start

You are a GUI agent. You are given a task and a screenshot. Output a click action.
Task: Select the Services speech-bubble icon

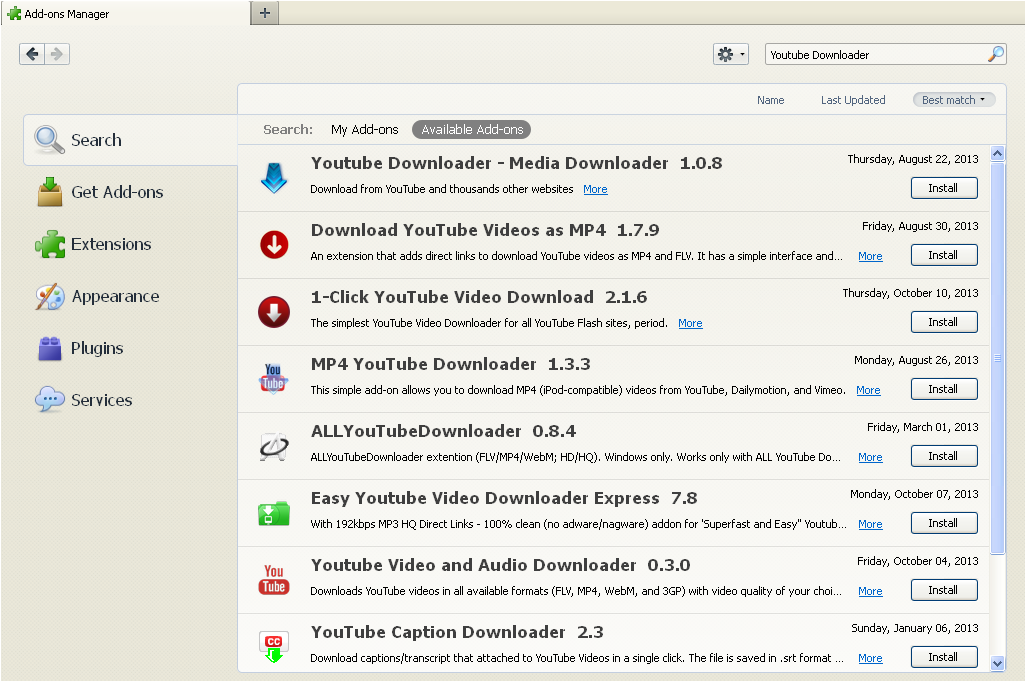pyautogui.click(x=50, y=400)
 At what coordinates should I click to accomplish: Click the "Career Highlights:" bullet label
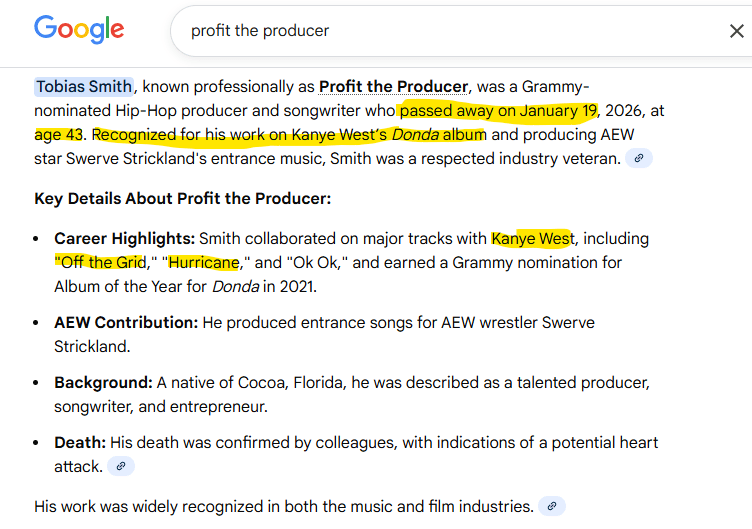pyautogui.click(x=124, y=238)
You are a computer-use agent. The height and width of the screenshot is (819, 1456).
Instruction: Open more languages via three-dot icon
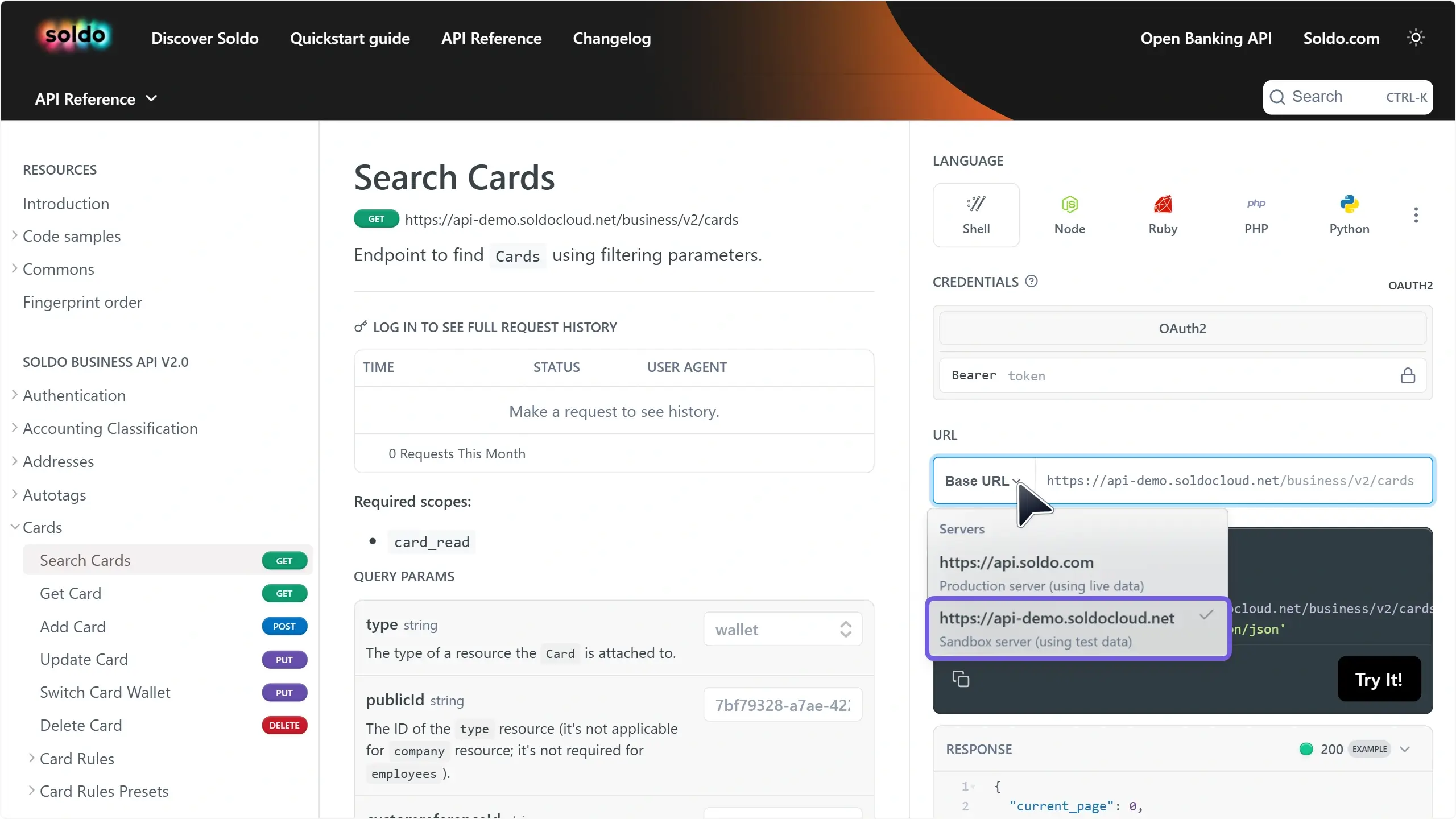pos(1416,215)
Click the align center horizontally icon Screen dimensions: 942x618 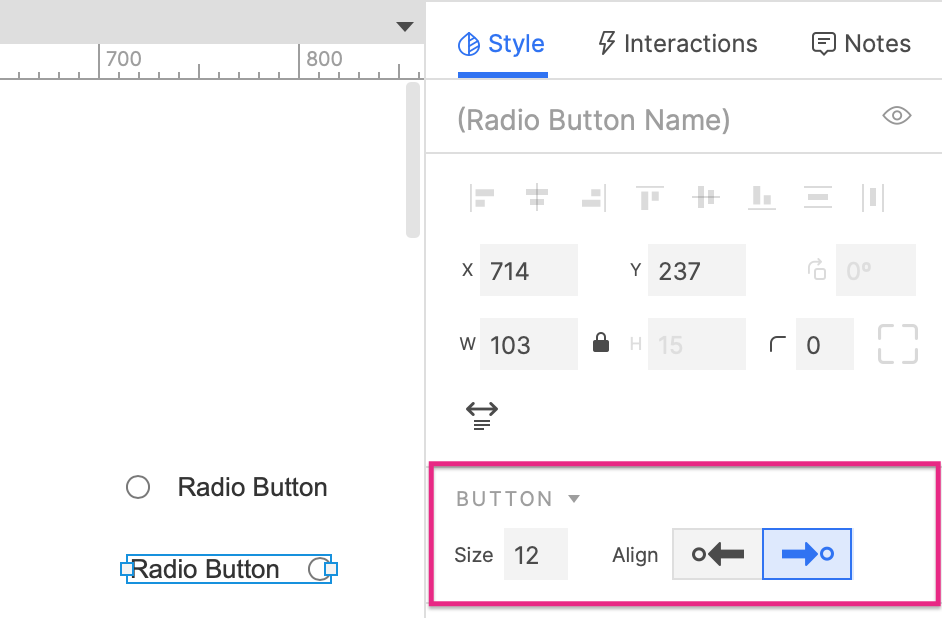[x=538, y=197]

end

Count the lines of the data above that contain the word "agent", and give only the number.

2